A 2-SITE ENZYME-LINKED-IMMUNOSORBENT-ASSAY FOR INHIBIN

The investigation of the role of inhibin in the regulation of fertility is hindered by the lack of a routine, specific assay. The pituitary cell bioassay is time-consuming and the existing RIAs, based on either purified bovine 32-kDa inhibin or synthetic alpha-subunit peptides, are not specific for the biologically active inhibin molecules. We have used monoclonal antibodies, one specific for the N-terminal region of the human inhibin alpha-chain, and the other raised to a peptide sequence close to the C-terminal of the human beta-A-inhibin chain, to create a two-site sandwich ELISA specific for alpha-beta-inhibin molecules. This was used to estimate levels of inhibin in crude bovine and human follicular fluids and fractions concentrated from them.
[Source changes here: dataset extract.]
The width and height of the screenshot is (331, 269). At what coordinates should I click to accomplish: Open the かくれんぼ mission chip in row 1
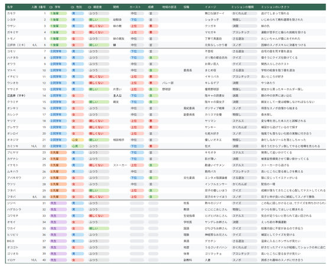[x=245, y=14]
Comparison of the values obtained with the ELISA and those obtained with the pituitary cell bioassay, suggests that the ELISA measures biologically active inhibin. Compared with the peptide-based RIA, the ELISA gave much lower (as little as 100-fold lower) values for the inhibin content of these samples, e.g., bovine follicular fluid 0.375-mu-g/ml (ELISA) compared with 41.0-mu-g/ml (RIA). Such large differences, possibly due to the presence of relatively large amounts of biologically inactive forms of inhibin such as the pro-alpha-c or free alpha-forms, suggest that those RIAs, which essentially measure the level of alpha-inhibin, considerably overestimate the levels of the active forms of inhibin in the samples and that results obtained using these assays may need reinterpretation.